Il y a plusieurs raisons :
Le dysfonctionnement exécutif – la difficulté de me mettre à faire les choses parce que je n’arrive pas à me lancer ni à les voir comme une suite de petites étapes. Et si je ne sais pas quelle est l’étape une, c’est fichu.
Une tendance à me réfugier sur les réseaux sociaux, dans ces moments-là notamment.
Une perception du temps qui fait que, si j’ai une chose un peu longue à faire – par ex. un rendez-vous, j’ai l’impression de ne pas avoir de temps pour autre chose.
Une organisation de mes journées qui est un peu en bazar.
De la paresse ?
Des pensées saboteuses et bloquantes sur la qualité et l’intérêt de ce que je fais – c’est nul et ça ne sert à rien, voire ça peut blesser/ porter préjudice, en résumé.
Un manque de persévérance et de structure.
Vous constaterez que ces causes / raisons ne sont pas toutes liées à l’autisme et aux troubles associés, et je ne cherche pas à me cacher derrière ces troubles et handicap pour me justifier.
Cependant, c’est une part importante de mes difficultés, et parfois c’est fatigant de réorienter ce qui se passe dans mon cerveau, de le débuguer etc.
C’est comme si je faisais de la maintenance très souvent, voire la majorité du temps.
Dans certains contextes déjà fatigants ou stressants ça devient vraiment difficile, d’ailleurs.
J’y travaille, j’ai des astuces qui marchent parfois et parfois non, c’est fluctuant.
Je sais que nous devons tou-te-s dépasser un certain nombre de difficultés au quotidien, et je ne cherche pas à me positionner en « la plus à plaindre » (je ne veux pas être plainte).
Je sais aussi que des personnes ayant des difficultés plus grandes, ou même qui ont des troubles comme les miens, ou des choses beaucoup plus lourdes et fatigantes à porter y arrivent, elles.
Ça fait partie des choses qui font que je m’en veux.
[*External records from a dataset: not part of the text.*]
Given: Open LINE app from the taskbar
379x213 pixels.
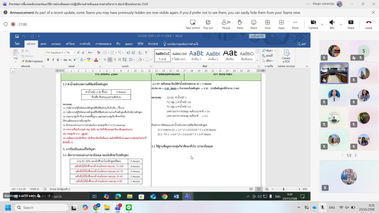Looking at the screenshot, I should point(129,207).
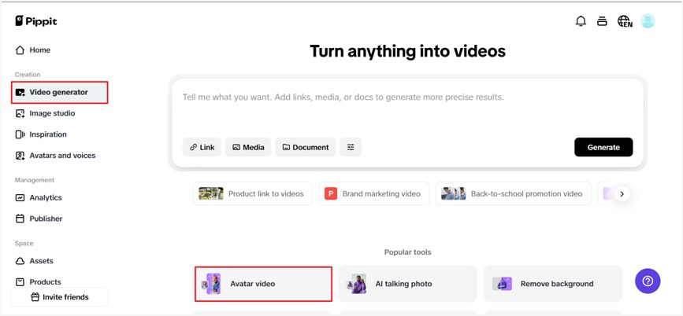Click the notification bell icon
The height and width of the screenshot is (316, 683).
point(581,21)
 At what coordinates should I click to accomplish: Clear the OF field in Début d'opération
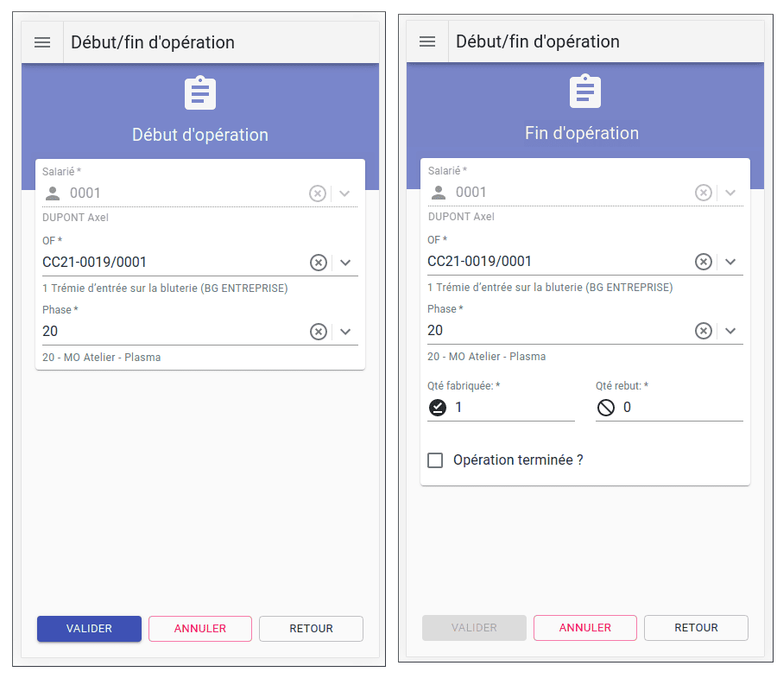[319, 263]
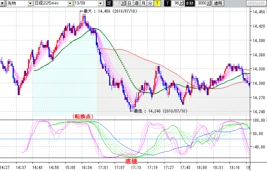Screen dimensions: 267x171
Task: Click the spinner next to the 足 interval field
Action: (x=124, y=3)
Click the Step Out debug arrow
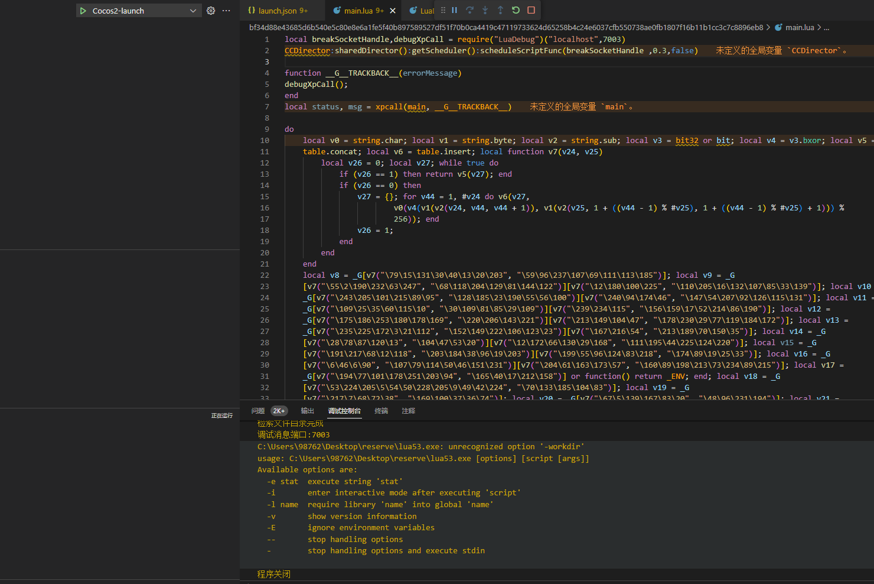This screenshot has height=584, width=874. point(500,10)
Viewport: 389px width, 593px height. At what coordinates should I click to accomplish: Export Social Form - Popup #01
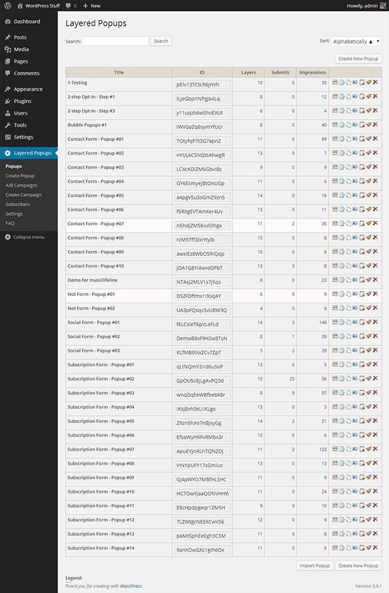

Mais plus je m’en veux, plus je fuis le quotidien parce que « de toute façon tout ce que je fais ne suffit pas et quoi que je fasse sera nul ».
Sauf que : chaque histoire, chaque vécu, chaque parcours et surtout, surtout, chaque personne est différente.
Je partage mon vécu pour que vous sachiez que nous sommes tou-te-s différent-e-s. Parfois je me reconnais dans certains aspects du vécu de quelqu’un d’autre, parfois absolument pas, mais nous avons une chose en commun : nous sommes humain-e-s, avec tout ce que ça englobe d’expériences et de ressentis.
C’est une galère monstre, des grandes joies, des grandes souffrances, des moments tout à fait moyens et banals, de la fierté, de la honte, des envies et des désirs, des peurs, des choses qu’on déteste, de la haine et de la colère, de la beauté, de la laideur, de l’amour, de la vie.
Il me semble que c’est un point de référence commun beaucoup plus inclusif et bien plus important que la productivité.
Dans 4 ans j’ai 40 ans et jusqu’à maintenant, j’ai vécu.